Exactly the lines below starting at the line with "Given: Open the Yonac Inc. developer link" and ending at the line with "Viewport: 1280px width, 514px" are wanted, with both ends included. Leave out the pictures and add no other lines.
Top of Extracted information
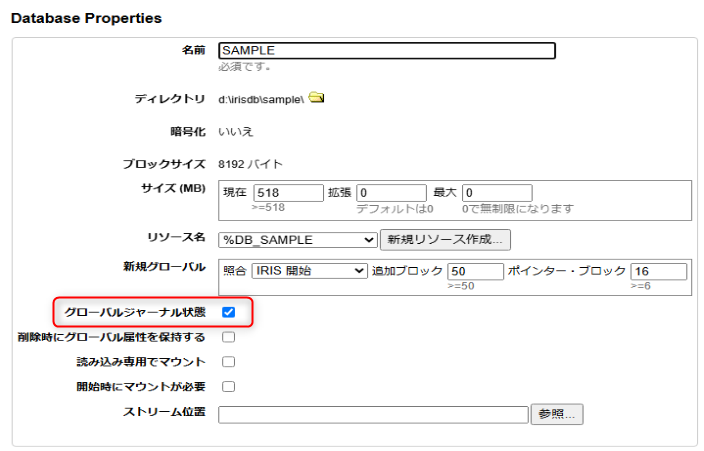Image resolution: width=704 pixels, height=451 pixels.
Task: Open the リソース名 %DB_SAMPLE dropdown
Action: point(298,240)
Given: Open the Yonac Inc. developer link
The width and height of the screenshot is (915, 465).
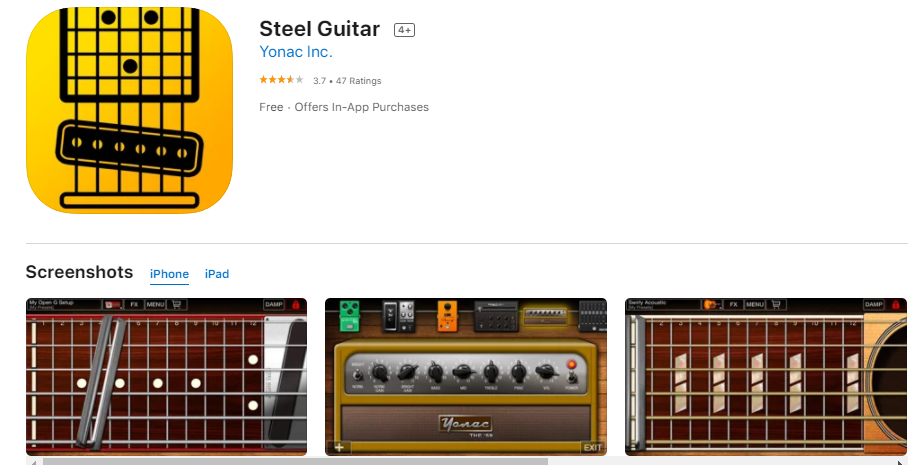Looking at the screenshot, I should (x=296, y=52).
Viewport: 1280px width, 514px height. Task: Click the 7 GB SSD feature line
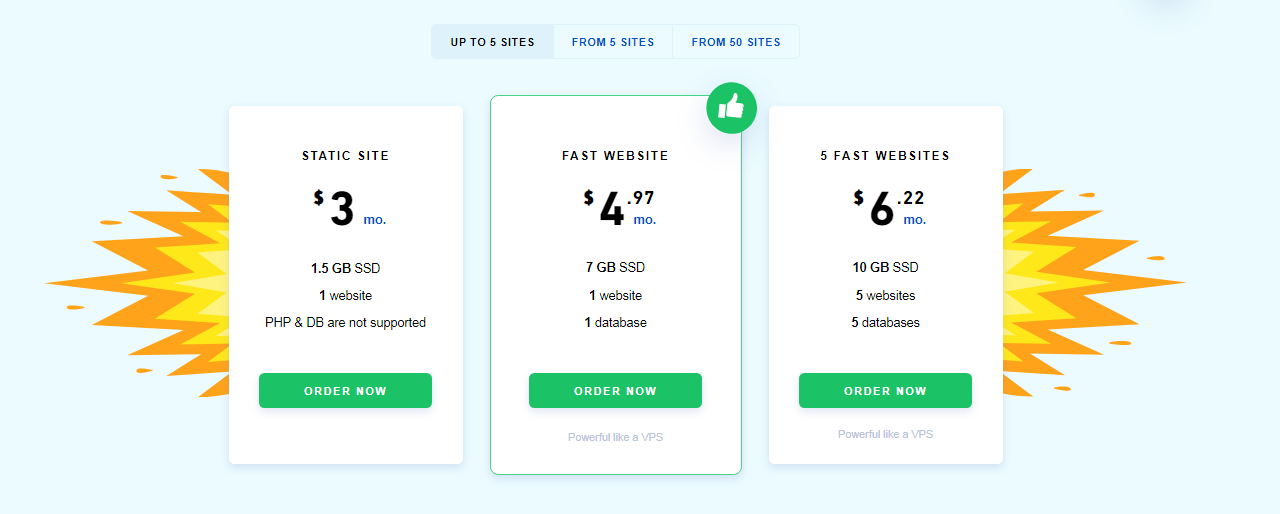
Bottom of Extracted information
Top of Extracted information
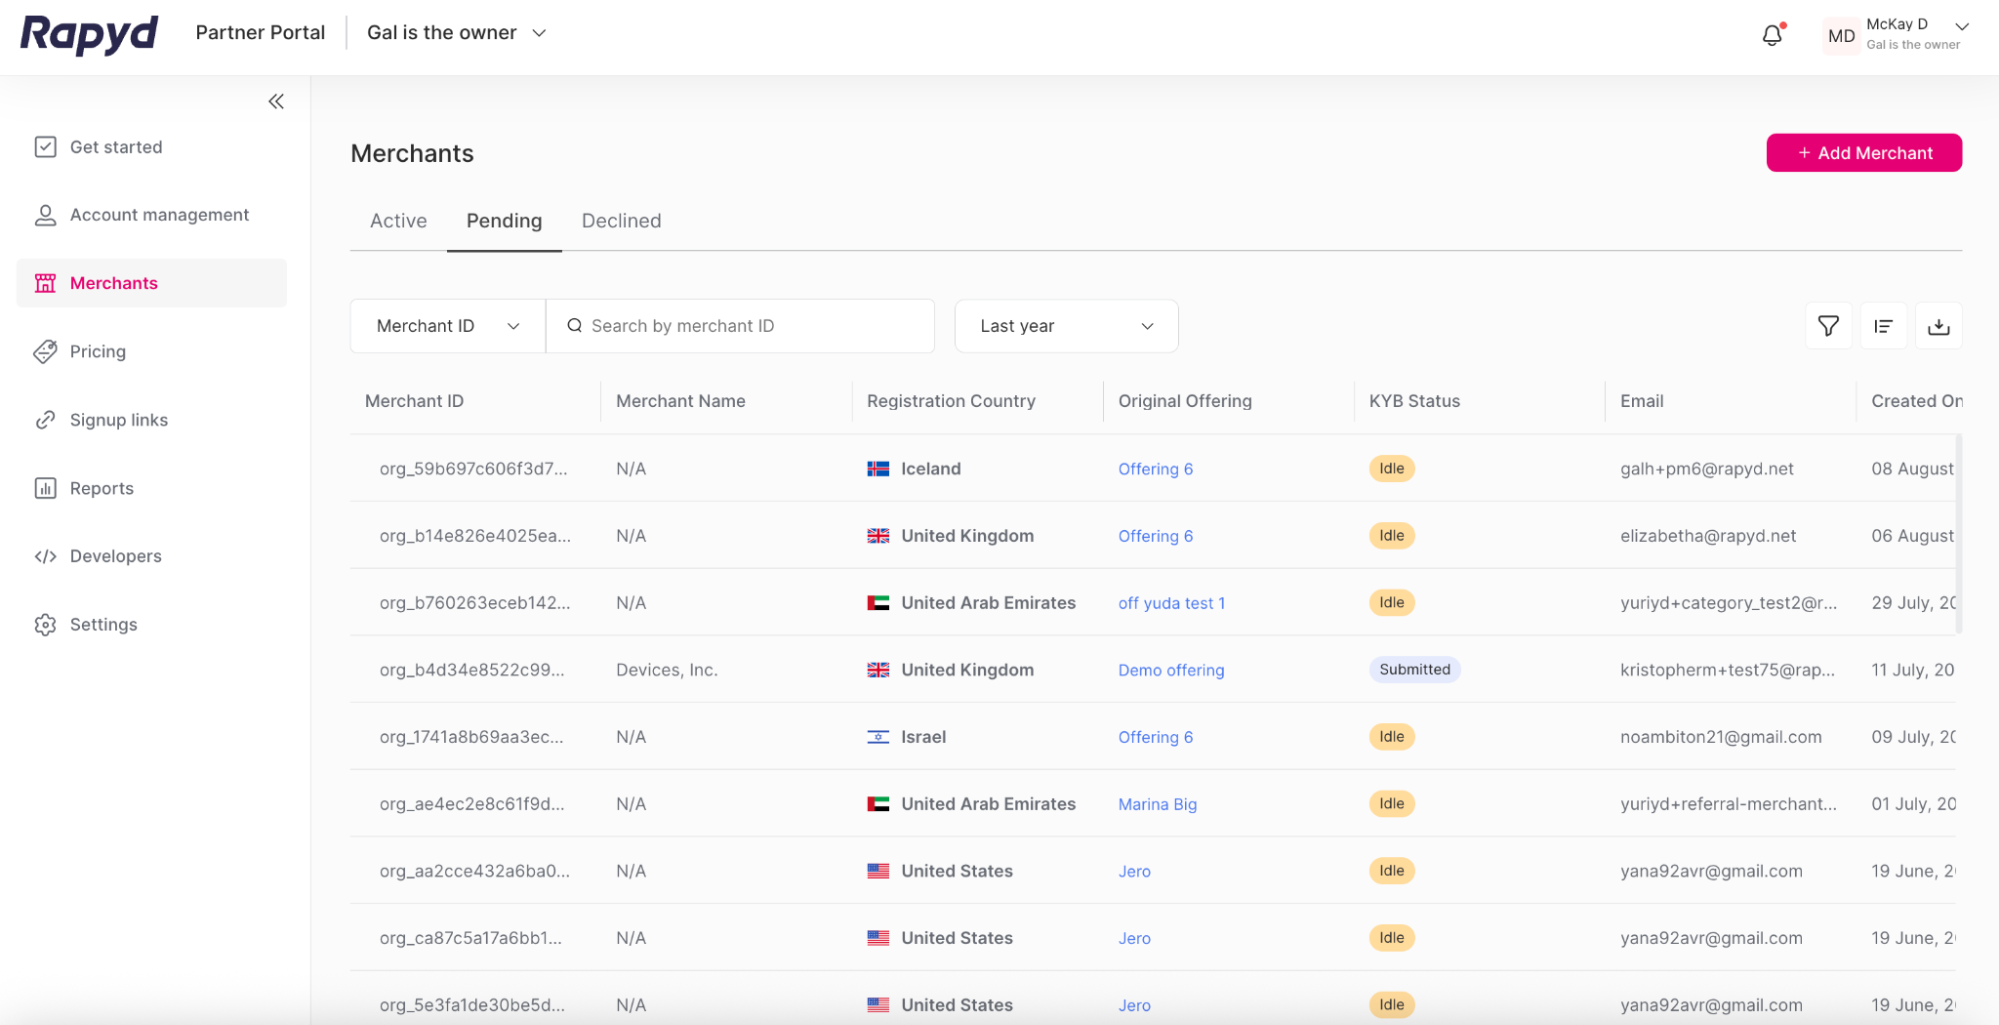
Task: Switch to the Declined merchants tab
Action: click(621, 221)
Bottom of Extracted information
• _Task output_:
Given: Open the Yonac Inc. developer link
The width and height of the screenshot is (915, 465).
Looking at the screenshot, I should (x=296, y=52).
Viewport: 1280px width, 514px height. Task: Click the 7 GB SSD feature line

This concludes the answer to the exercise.